──────── RECORD LIST

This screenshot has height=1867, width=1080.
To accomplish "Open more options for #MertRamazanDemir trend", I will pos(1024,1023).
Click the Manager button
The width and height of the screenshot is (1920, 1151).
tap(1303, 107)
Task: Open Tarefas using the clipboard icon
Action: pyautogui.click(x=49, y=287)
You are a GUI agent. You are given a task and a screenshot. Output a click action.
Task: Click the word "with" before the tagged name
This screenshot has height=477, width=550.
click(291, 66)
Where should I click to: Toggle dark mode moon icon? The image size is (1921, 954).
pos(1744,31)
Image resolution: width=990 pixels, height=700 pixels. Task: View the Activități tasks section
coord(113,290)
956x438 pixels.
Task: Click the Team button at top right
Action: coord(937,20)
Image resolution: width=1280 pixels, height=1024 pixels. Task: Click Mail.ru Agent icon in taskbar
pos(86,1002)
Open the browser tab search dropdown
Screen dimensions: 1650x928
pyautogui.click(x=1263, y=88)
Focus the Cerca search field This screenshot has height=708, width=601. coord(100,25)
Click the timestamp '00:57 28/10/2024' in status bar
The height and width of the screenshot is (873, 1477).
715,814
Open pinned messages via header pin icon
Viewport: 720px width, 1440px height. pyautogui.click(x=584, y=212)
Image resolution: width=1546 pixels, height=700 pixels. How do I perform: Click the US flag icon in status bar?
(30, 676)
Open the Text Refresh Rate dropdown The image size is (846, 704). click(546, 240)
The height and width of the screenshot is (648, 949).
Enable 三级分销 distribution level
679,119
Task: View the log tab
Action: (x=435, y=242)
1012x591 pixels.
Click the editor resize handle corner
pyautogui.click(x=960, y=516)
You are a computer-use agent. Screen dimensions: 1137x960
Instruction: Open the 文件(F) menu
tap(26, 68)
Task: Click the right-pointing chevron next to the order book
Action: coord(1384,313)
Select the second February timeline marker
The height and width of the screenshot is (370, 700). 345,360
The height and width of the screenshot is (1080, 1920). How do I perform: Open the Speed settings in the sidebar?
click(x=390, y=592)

────────────────

## PROMPT:
Turn the records above into a JSON list of strings, with each line of the records as its own string and blank lines skipped.

## WORKED ANSWER:
[
  "This screenshot has height=1867, width=1080.",
  "To accomplish \"Open more options for #MertRamazanDemir trend\", I will pos(1024,1023).",
  "Click the Manager button",
  "The width and height of the screenshot is (1920, 1151).",
  "tap(1303, 107)",
  "Task: Open Tarefas using the clipboard icon",
  "Action: pyautogui.click(x=49, y=287)",
  "You are a GUI agent. You are given a task and a screenshot. Output a click action.",
  "Task: Click the word \"with\" before the tagged name",
  "This screenshot has height=477, width=550.",
  "click(291, 66)",
  "Where should I click to: Toggle dark mode moon icon? The image size is (1921, 954).",
  "pos(1744,31)",
  "Image resolution: width=990 pixels, height=700 pixels. Task: View the Activități tasks section",
  "coord(113,290)",
  "956x438 pixels.",
  "Task: Click the Team button at top right",
  "Action: coord(937,20)",
  "Image resolution: width=1280 pixels, height=1024 pixels. Task: Click Mail.ru Agent icon in taskbar",
  "pos(86,1002)",
  "Open the browser tab search dropdown",
  "Screen dimensions: 1650x928",
  "pyautogui.click(x=1263, y=88)",
  "Focus the Cerca search field This screenshot has height=708, width=601. coord(100,25)",
  "Click the timestamp '00:57 28/10/2024' in status bar",
  "The height and width of the screenshot is (873, 1477).",
  "715,814",
  "Open pinned messages via header pin icon",
  "Viewport: 720px width, 1440px height. pyautogui.click(x=584, y=212)",
  "Image resolution: width=1546 pixels, height=700 pixels. How do I perform: Click the US flag icon in status bar?",
  "(30, 676)",
  "Open the Text Refresh Rate dropdown The image size is (846, 704). click(546, 240)",
  "The height and width of the screenshot is (648, 949).",
  "Enable 三级分销 distribution level",
  "679,119",
  "Task: View the log tab",
  "Action: (x=435, y=242)",
  "1012x591 pixels.",
  "Click the editor resize handle corner",
  "pyautogui.click(x=960, y=516)",
  "You are a computer-use agent. Screen dimensions: 1137x960",
  "Instruction: Open the 文件(F) menu",
  "tap(26, 68)",
  "Task: Click the right-pointing chevron next to the order book",
  "Action: coord(1384,313)",
  "Select the second February timeline marker",
  "The height and width of the screenshot is (370, 700). 345,360",
  "The height and width of the screenshot is (1080, 1920). How do I perform: Open the Speed settings in the sidebar?",
  "click(x=390, y=592)"
]